Please, starting at the line that contains "Where should I", reproduce every line exactly until the records run out, skipping all pictures.

***** Supplied records

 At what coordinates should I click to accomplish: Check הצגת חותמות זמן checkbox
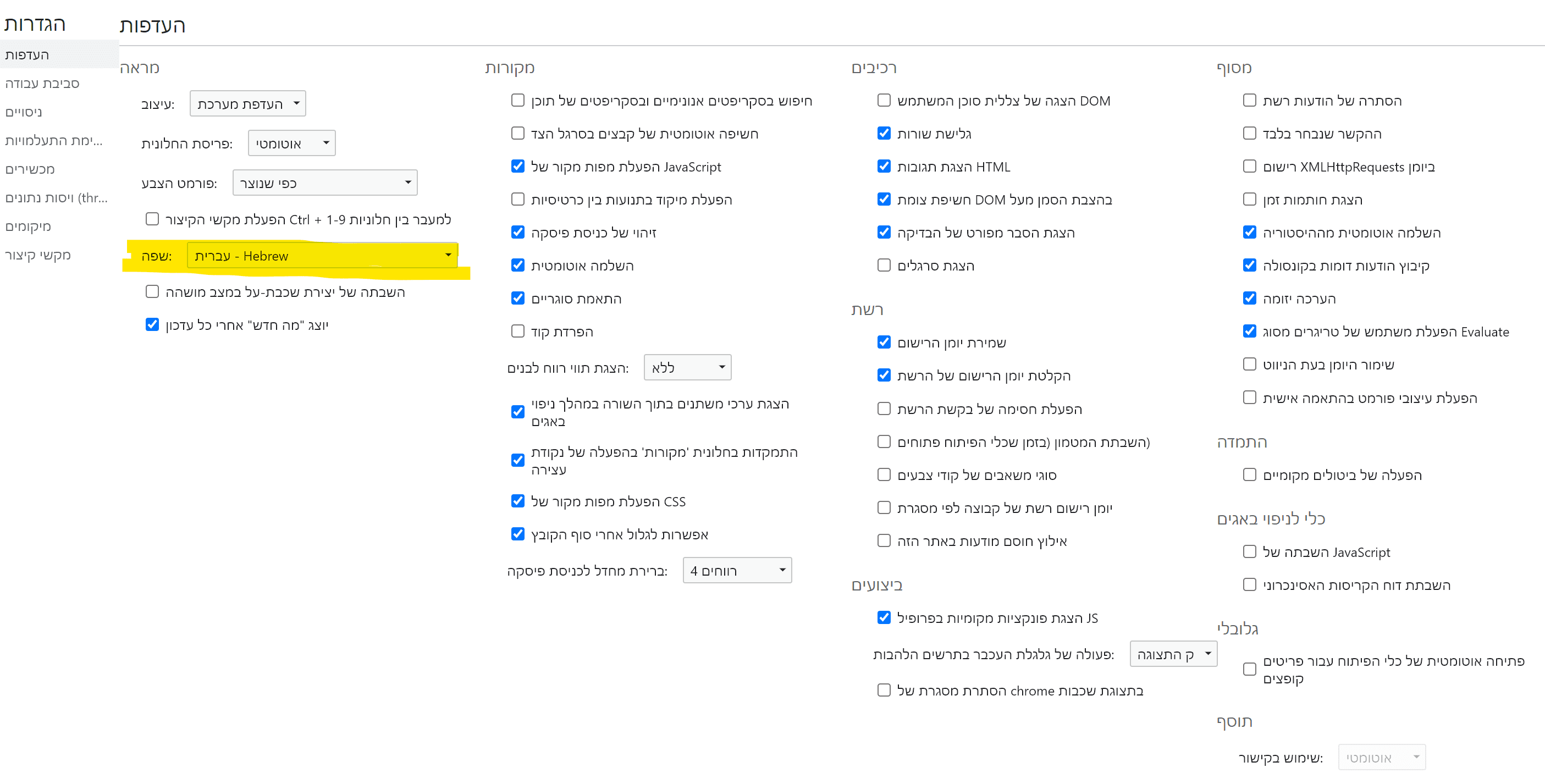pos(1249,199)
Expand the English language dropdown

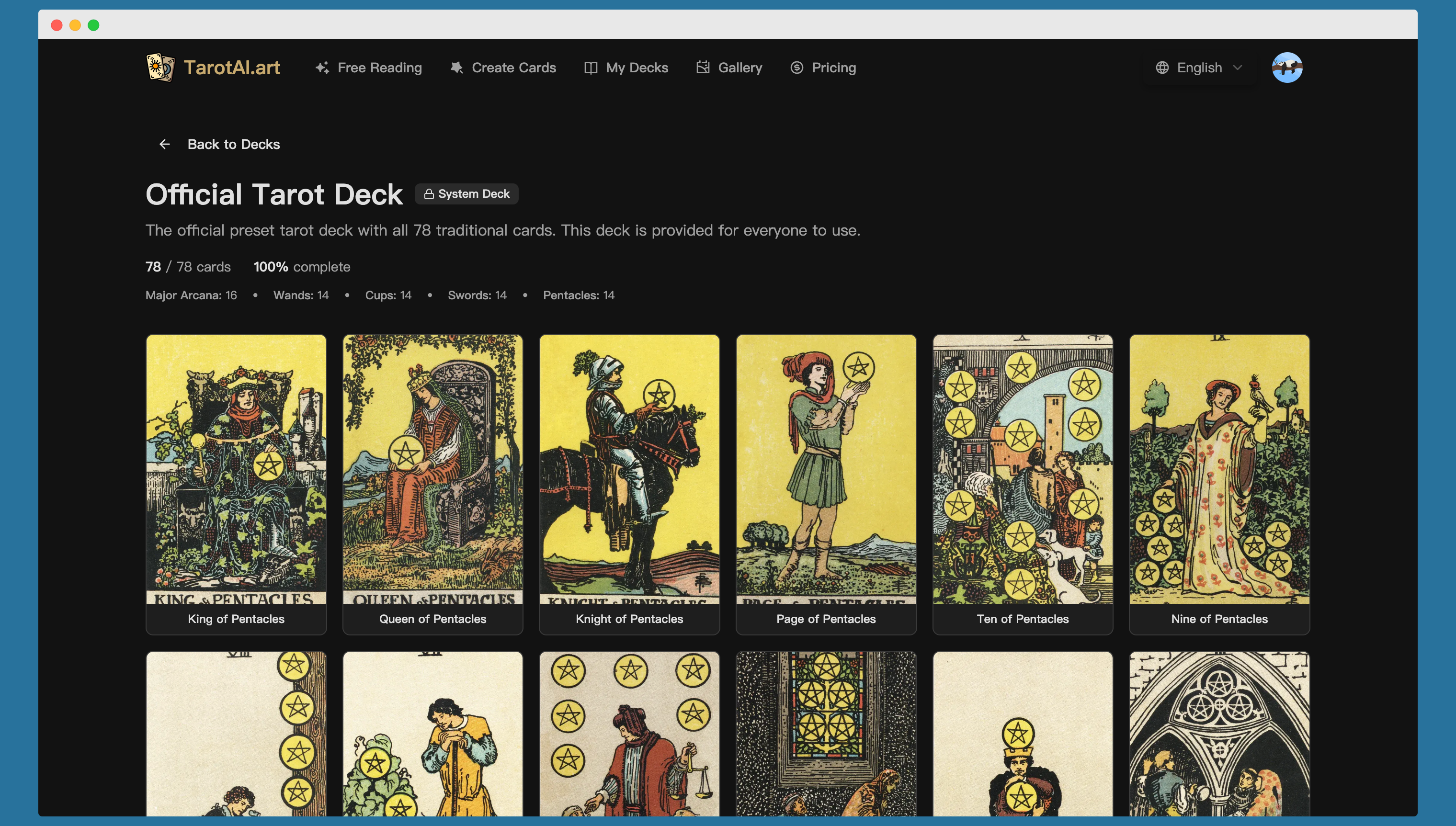1200,68
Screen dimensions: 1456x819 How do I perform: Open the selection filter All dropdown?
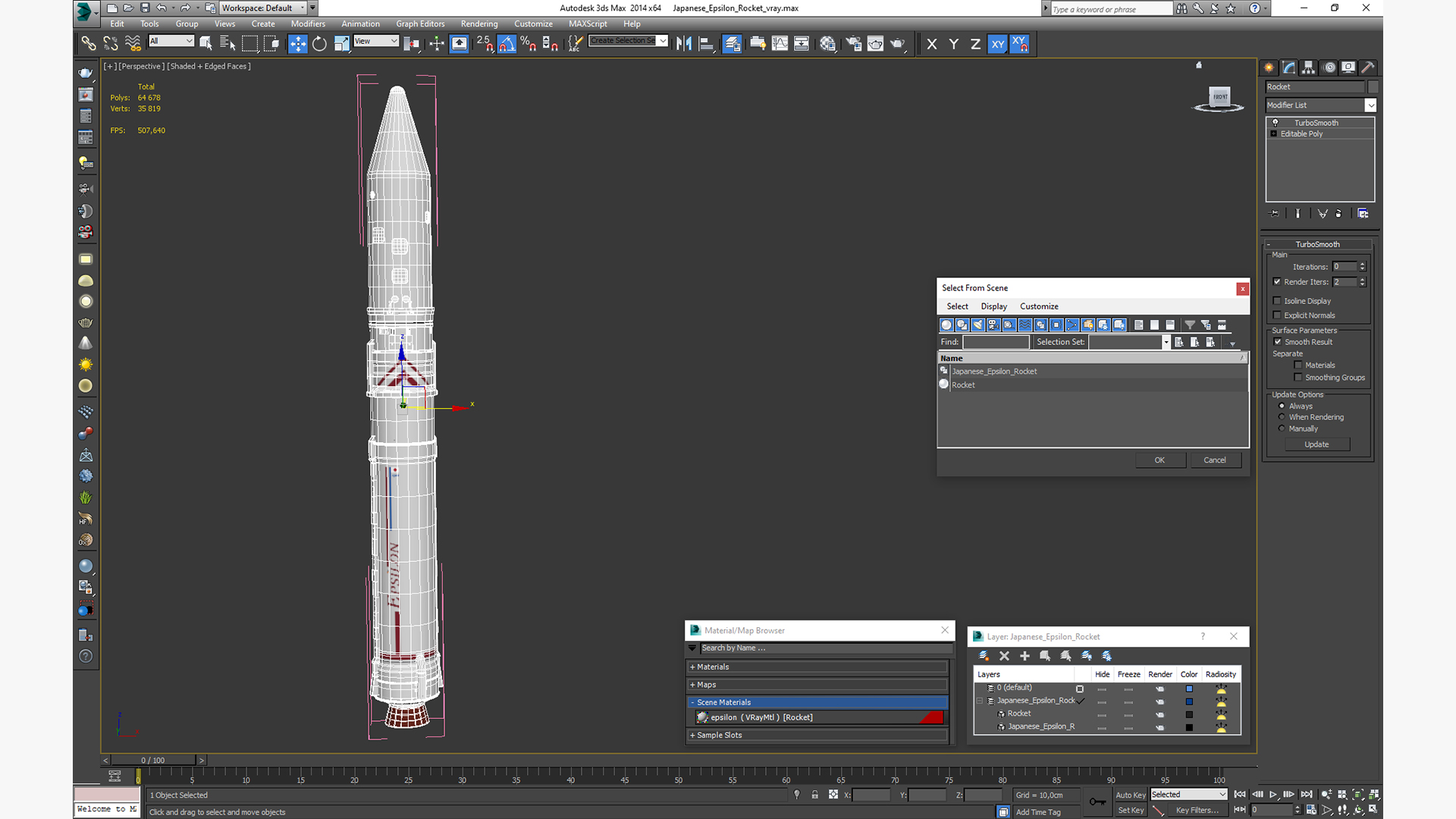coord(171,41)
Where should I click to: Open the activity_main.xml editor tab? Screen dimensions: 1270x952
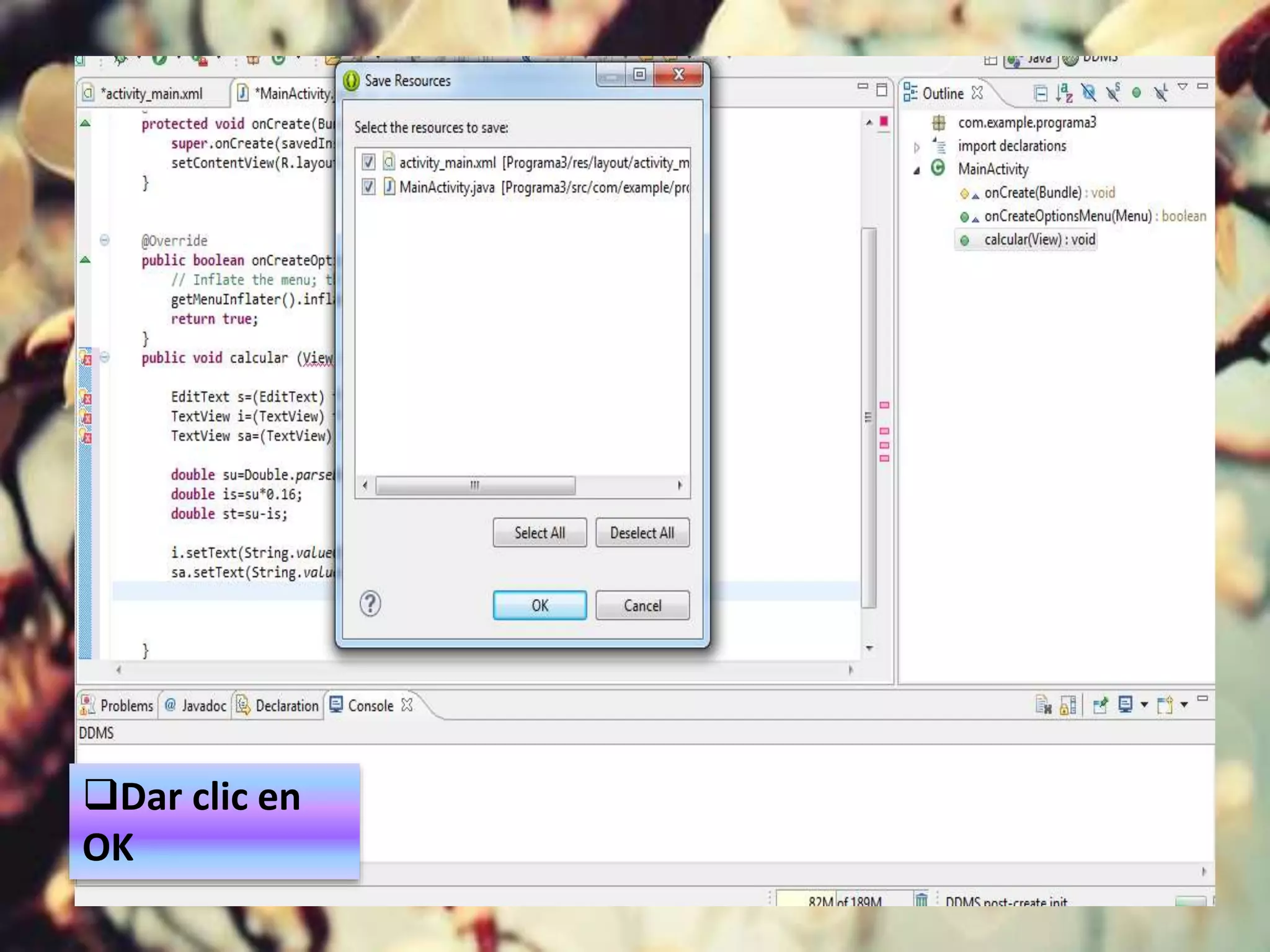coord(152,94)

**********

• [Worked solution]
Where should I click to: Open the activity_main.xml editor tab? Screen dimensions: 1270x952
coord(152,94)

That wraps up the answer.